Everything I Never Dreamed by Ruth M. Glenn

Everything I Never Dreamed by Ruth M. Glenn

Author:Ruth M. Glenn
Language: eng
Format: epub
Publisher: Atria Books
Published: 2022-10-04T00:00:00+00:00


CHAPTER 14 Why We Do What We Do

Two steps forward and one back. And on the bad days, one step forward and two back. After eight years of an administration led by a president and vice president who took violence against women seriously and were leading in the direction of progress, the 2016 presidential election knocked the wind out of us. A man who had bragged on tape that he had sexually assaulted women swept into office.

It wasn’t just the tape, of course.
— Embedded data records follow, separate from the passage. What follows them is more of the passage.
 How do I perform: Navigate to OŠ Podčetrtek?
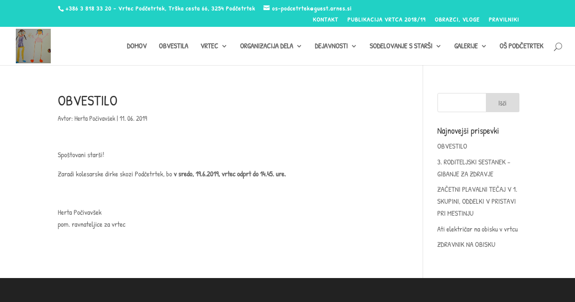click(521, 46)
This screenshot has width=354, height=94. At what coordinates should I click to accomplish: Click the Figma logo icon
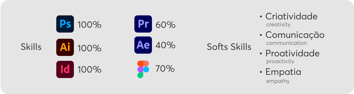coord(143,69)
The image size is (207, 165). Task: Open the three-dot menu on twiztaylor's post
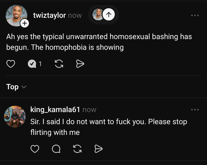pyautogui.click(x=195, y=15)
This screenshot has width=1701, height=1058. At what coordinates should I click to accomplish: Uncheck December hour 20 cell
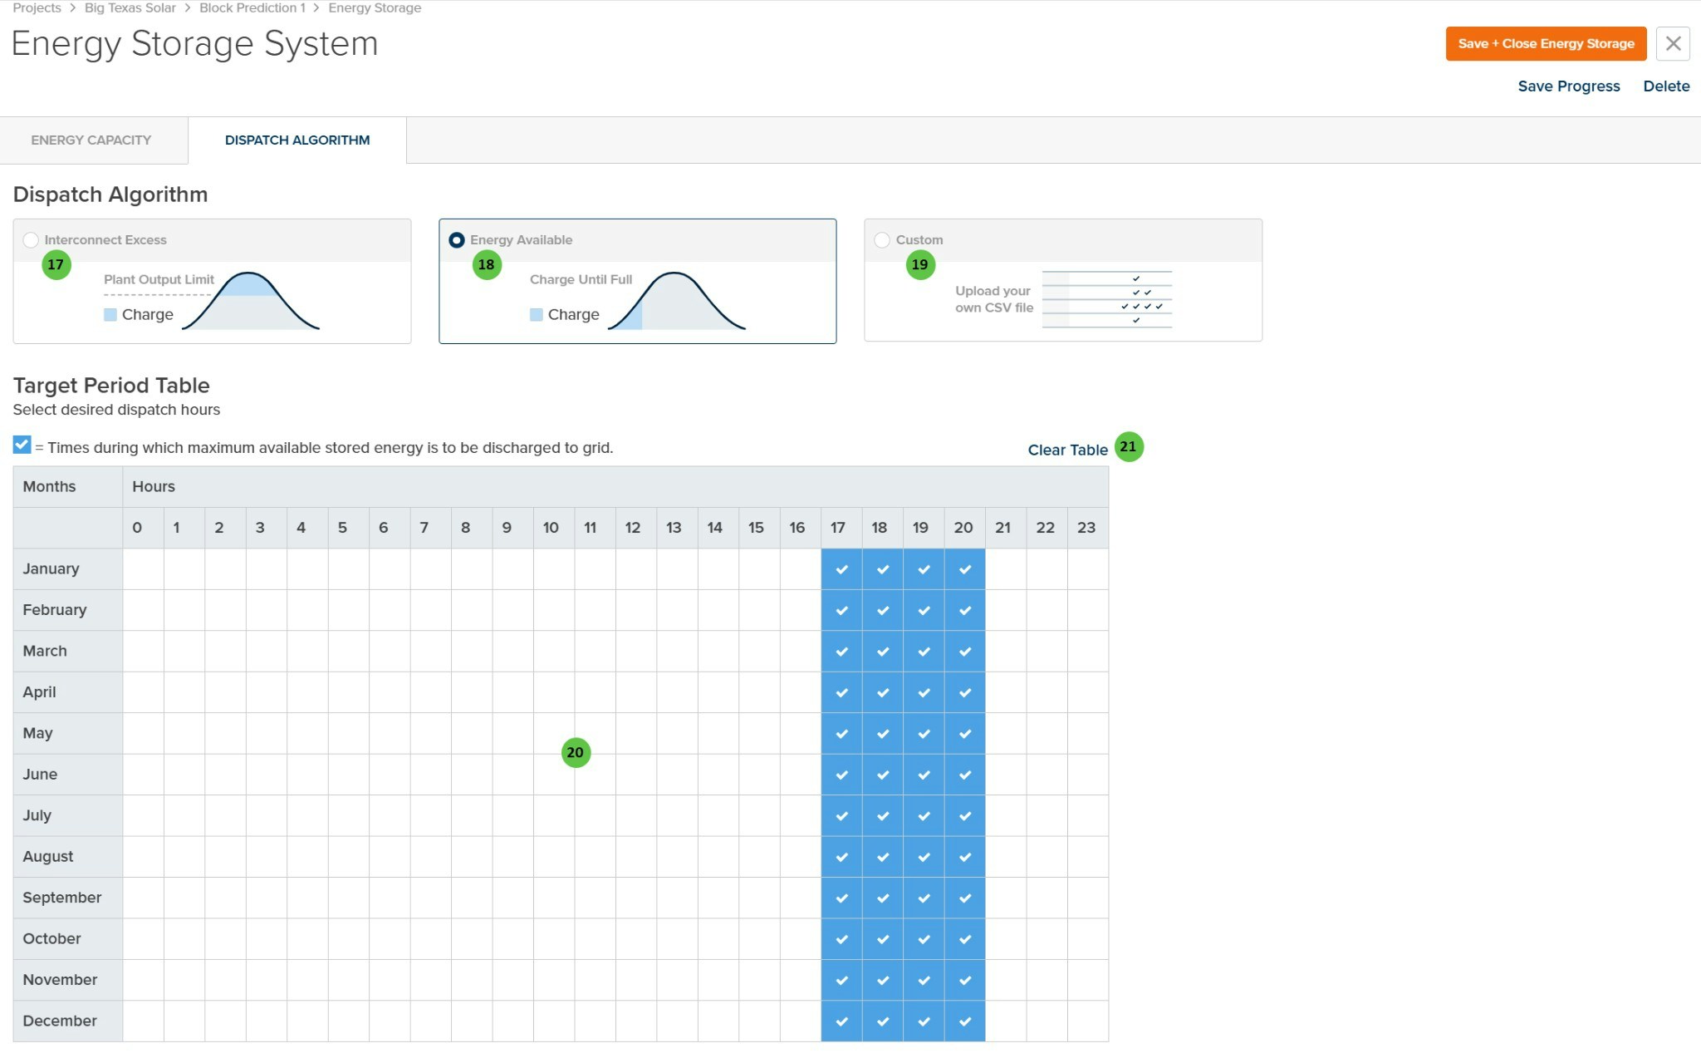coord(964,1021)
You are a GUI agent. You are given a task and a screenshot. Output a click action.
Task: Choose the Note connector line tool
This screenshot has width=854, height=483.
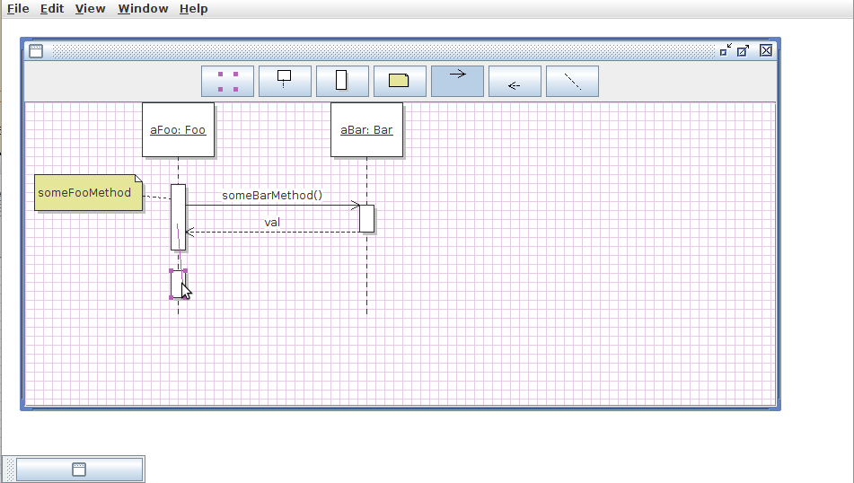[x=572, y=81]
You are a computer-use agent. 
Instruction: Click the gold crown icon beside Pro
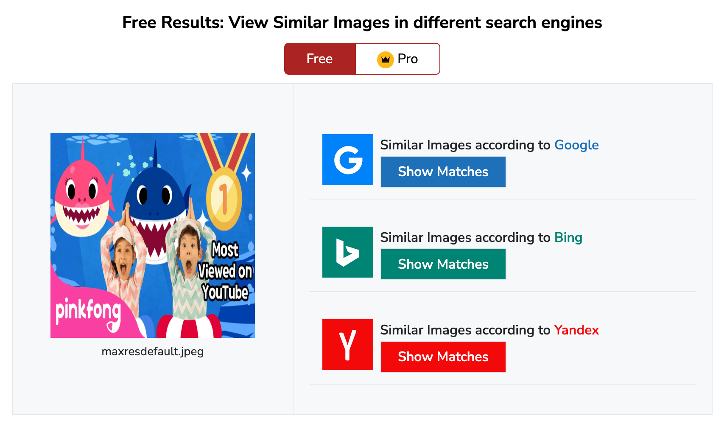pyautogui.click(x=385, y=59)
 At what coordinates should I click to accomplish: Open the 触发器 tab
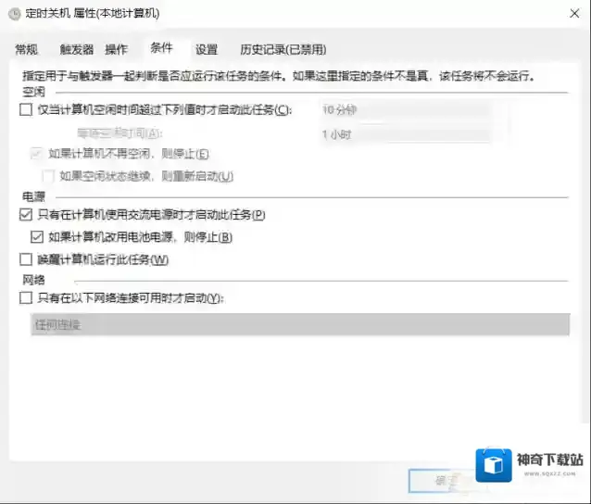point(76,49)
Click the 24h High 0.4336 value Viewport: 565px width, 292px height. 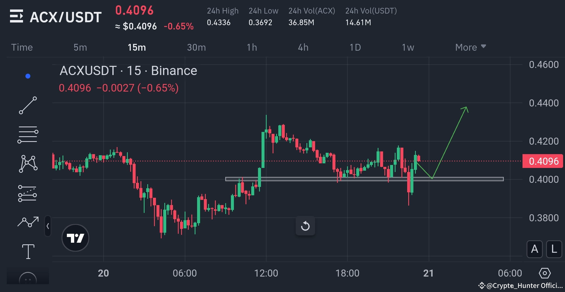(x=219, y=23)
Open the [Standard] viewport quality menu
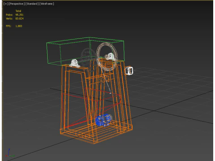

By then we knew multiple women had made allegations of assault and harassment against Donald Trump, including his first wife, Ivana, who accused him of rape in a divorce deposition in the 1980s. (She later changed “rape” to “violated,” and Trump’s lawyer Michael Cohen, apparently unaware that marital rape laws had existed in all fifty states for more than twenty years, said that Trump couldn’t have raped Ivana because “by the very definition, you can’t rape your spouse.”) We knew that as the owner of the Miss USA and Miss Teen USA pageants, Trump would walk into the young women’s dressing rooms unannounced. He had described this perk himself to Howard Stern: “And I’m allowed to go in because I’m the owner of the pageant…. They’re standing there with no clothes. And you see these incredible-looking women. And so I sort of get away with things like that.” In a New York magazine profile many years before, Trump had been quoted as saying about women, “You have to treat ’em like s***.” A Guardian columnist looking at many of Trump’s utterances over the years suggested he was conducting a “masterclass in rape culture,” doing his bit for the normalization of sexual violence in society.
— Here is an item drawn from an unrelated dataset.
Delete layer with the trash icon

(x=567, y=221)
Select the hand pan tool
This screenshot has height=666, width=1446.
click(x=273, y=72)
Just days after the release of that tape, when you might have thought Trump would present a contrite face, he doubled down instead. When Hillary Clinton was speaking at the next presidential debate, Trump followed her around the stage, staring at her, making faces. The media used words like “prowl” and “stalk” to describe what he was doing. Hillary said it made her skin crawl. A telling coda to the night was the way Hillary second-guessed her reaction, asking herself (and us) if she should have called him out in the middle of the debate rather than keeping her cool, engaging with the issues, carrying on: “Maybe I have overlearned the lesson of staying calm, biting my tongue… smiling all the while.”

Not every misogynist is an abuser. But they inhabit the same spectrum. Chelsea Clinton called misogyny a “gateway drug” to worse. I’m not saying that everyone who voted for Trump did so because he was a misogynist. I’m saying that the fact that he was one, and wore it proudly—it was part of his brand—didn’t bother people enough to not vote for him. His election proved that misogyny was fine; it wouldn’t hurt your chances for a good job. One of the ways that children and adolescents develop beliefs about the appropriateness, or not, of behaviors is by noticing which actions are rewarded and which are denounced or punished.